Он встретил ее слова с непонятным ей промедлением и с сомнением в глазах, но вслух сказал:

— Бронина так Бронина. У него это тоже не своя фамилия — будете вдвоем под одним псевдонимом ходить.

— Я надеюсь, он вернется раньше срока? — спросила она, изучая по его лицу возможности такого исхода. Он подумал, согласился:

— Может быть, — и глянул мельком — как бы подтверждая этим свои слова. — Их меняют. Это те, что сидят здесь, — прибавил он ворчливо, — ничего не значат: грызутся и жрут друг друга, а о тех, кто там, помнят… Может, повезло ему еще, с арестом этим. — Она не поняла его, а он не стал разъяснять. — А имя какое?

— Элли.

— А это откуда?

— Этим тоже он меня назвал. Сказал, что это имя меня ни к чему не обязывает и не останавливает ничье внимание.

— Да? — удивился он. — Может, и так. С именами вообще загадка. У меня вот фамилия — не знаешь, куда от нее деться: пугает выстрелами — а Семен Петрович успокаивает: вроде свой, не тронет… И то ставят под сомнение. А отчество я вам выберу, ладно?

— Ладно.

— Будете Ивановна. Чтоб точно уж ничье внимание не привлекать. Согласны?

— Согласна. Надеюсь, отец не обидится.

— Вы с ним связь поддерживаете?

— Нет. Он на полулегальном положении.

— Тогда поймет. Может, еще вашу фамилию примет. Он коммунист?

— Анархист. Анархо-синдикалист. Но помогал нашим.

— Помогать-то они помогают… Но вам с ним действительно лучше связи не поддерживать.

— Место рождения мое оставите?

— И это хотите заменить?

— Нет. Это святое.

— И правильно… Да если б и хотели, ничего б не вышло. Этого не меняют. Где вы родились?

— Даммари-ле-Лис, Франция.

— Господи, какие города есть, оказывается! Красивый?

— Красивый.

— Наверно. Но ничего. И в Москве жить можно. Дадим вам две комнаты — в третьей соседка будет жить: тоже из наших — получите деньги на обустройство. Глядишь, еще кто-нибудь из Франции к вам приедет.

— Это возможно?

— Возможно. Франция более других нам благоприятствует, и мы ей отвечаем взаимностью.
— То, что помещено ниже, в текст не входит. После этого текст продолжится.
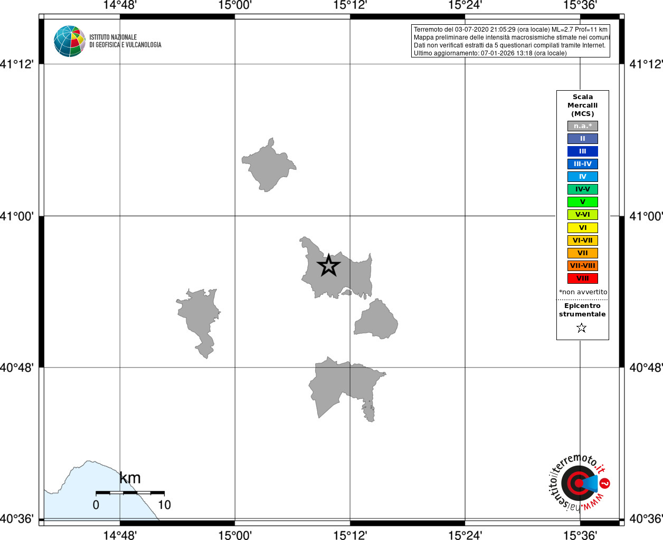663x540 pixels.
Task: Select the yellow VI legend swatch
Action: click(583, 228)
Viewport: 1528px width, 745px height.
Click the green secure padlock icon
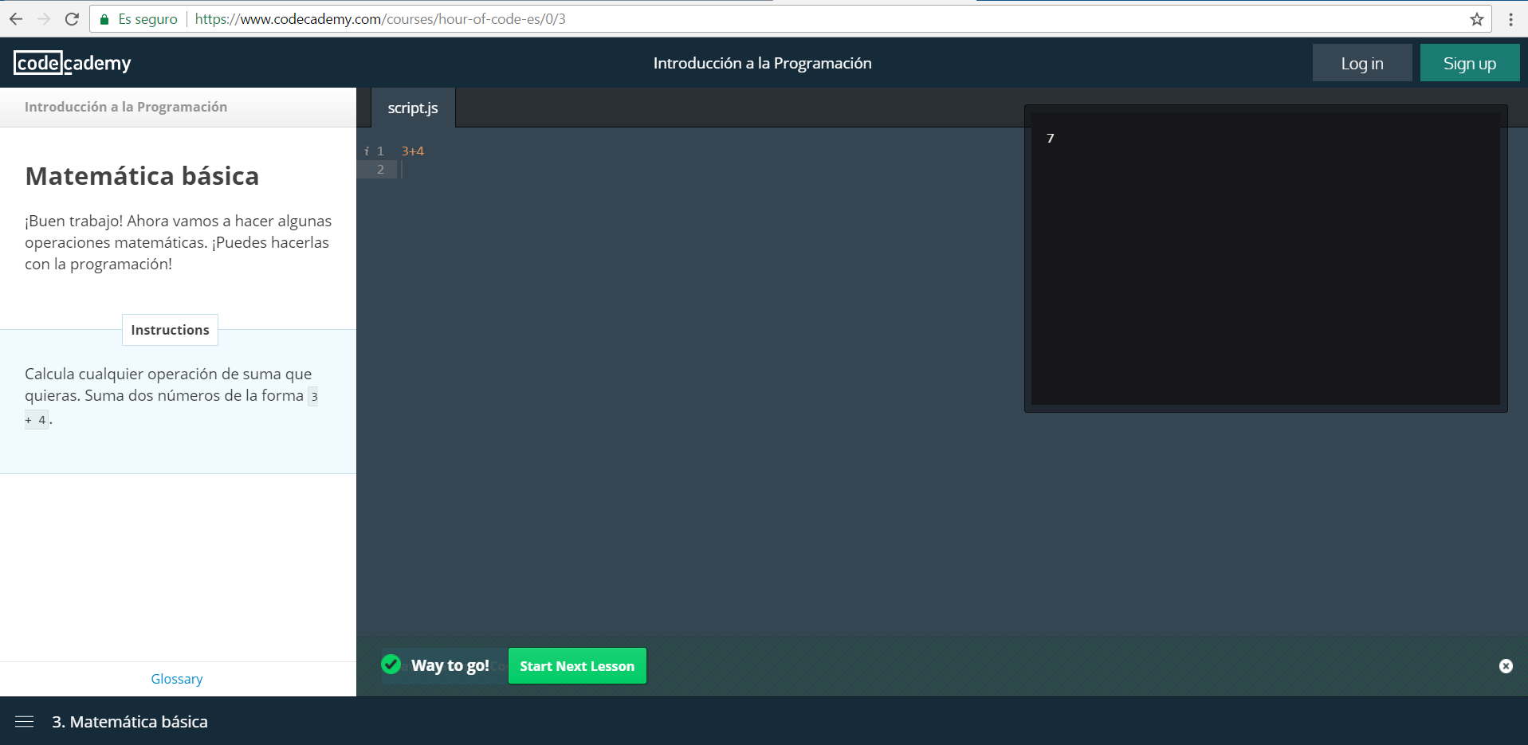(104, 19)

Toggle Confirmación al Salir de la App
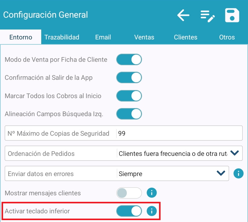129,78
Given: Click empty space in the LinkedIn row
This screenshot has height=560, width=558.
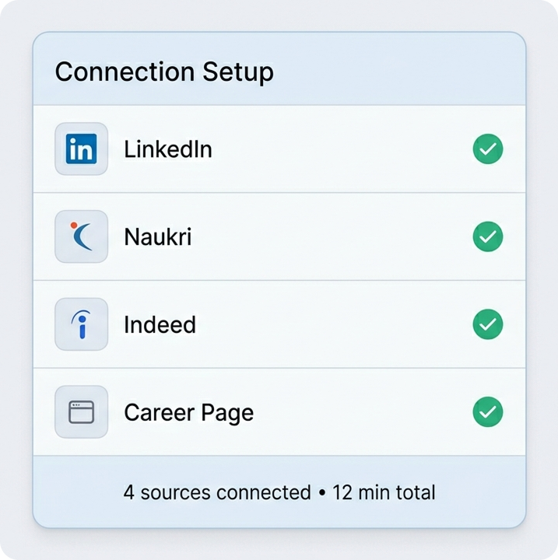Looking at the screenshot, I should coord(342,149).
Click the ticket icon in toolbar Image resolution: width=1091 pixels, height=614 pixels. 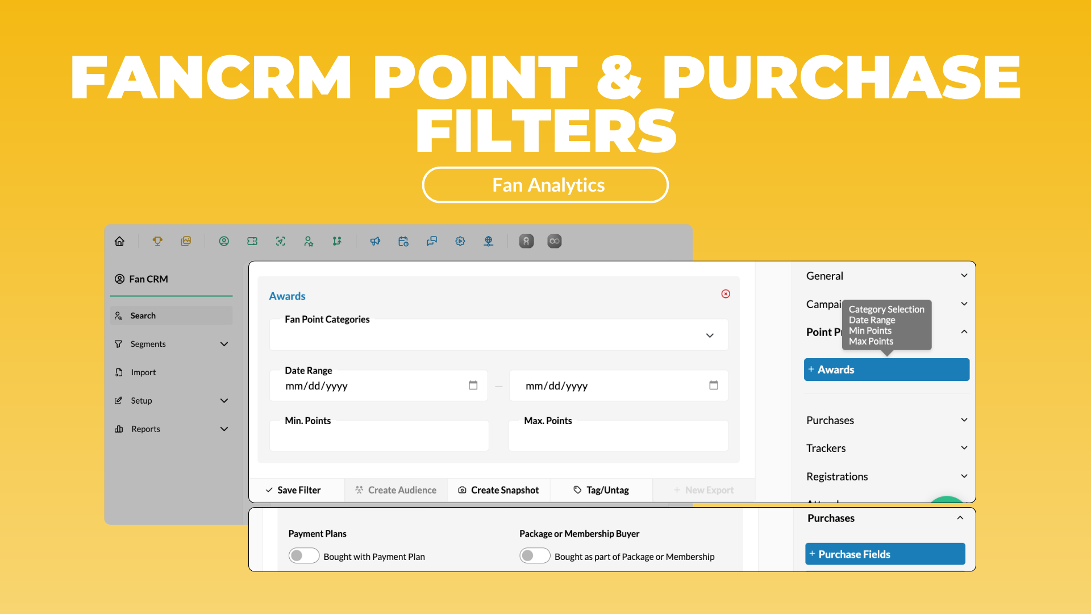(252, 242)
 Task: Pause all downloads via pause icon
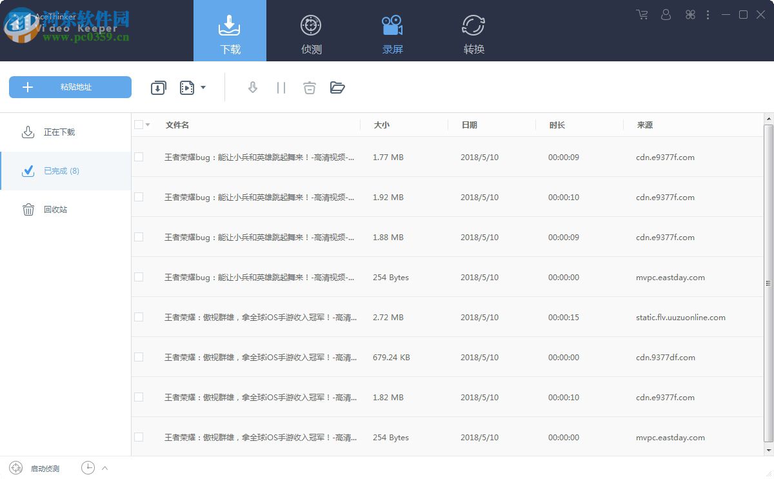[x=281, y=87]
Чем вы заниматься хотите?

— Учиться. — Это был лейтмотив ее жизни — он так и понял ее и глянул озадаченно.

— Учиться мы вас и помимо вашего желания пошлем. Вас же в лейтенанты произвели, когда Красную Звезду давали. Вы хоть это знаете?

— Нет. Пропустила.

— Не успели? Не до этого было? Вот я вас извещаю. Вы лейтенант, Элли Ивановна, и, стало быть, вас учить надо. Обычно сначала учат, потом в звание производят, а с вами наоборот: решили, наверно, что вы и без того учены. Ладно. Рад был с вами знакомство свести — надеюсь, на долгое время.
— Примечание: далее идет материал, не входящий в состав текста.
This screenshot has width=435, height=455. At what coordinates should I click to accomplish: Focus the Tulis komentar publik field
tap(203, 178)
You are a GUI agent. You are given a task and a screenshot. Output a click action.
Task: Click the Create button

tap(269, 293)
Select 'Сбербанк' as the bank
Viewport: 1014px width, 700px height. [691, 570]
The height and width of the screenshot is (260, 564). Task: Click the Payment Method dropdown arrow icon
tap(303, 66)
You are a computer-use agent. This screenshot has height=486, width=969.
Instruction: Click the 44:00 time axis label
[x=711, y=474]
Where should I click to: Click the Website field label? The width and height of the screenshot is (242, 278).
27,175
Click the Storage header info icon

— Я, со своей стороны, согласна, — пошутила она, вставая.

— Вы-то да — а я подкачать могу, — и услал ее подальше, чтоб не наговорить лишнего…

Рене дали две комнаты в доме, где она жила у Кариных, — только в другом подъезде. Помещения были светлые, просторные, окна глядели с обрыва на реку. Была еще соседка-полька, приветливая и хорошо говорившая по-французски, — сюда и в самом деле можно было звать гостей из Франции: они бы не почувствовали себя в изоляции. Заручившись согласием руководства, она завязала переписку с матерью и отчимом и вскоре предложила им переехать в Союз. В своих письмах она, чтоб им было понятно, что их ждет, подробно описывала жизнь в Москве и, стараясь быть честной, перечисляла и светлые, и теневые ее стороны: их дело было сделать выбор, ее — нарисовать будущую картину, не утаив ничего важного. Одна из ее кузин, читавшая эти письма, сказала ей впоследствии, что она все поняла в них и не поехала бы, если бы ей предложили, но у каждого свои вкусы и свои жизненные обстоятельства.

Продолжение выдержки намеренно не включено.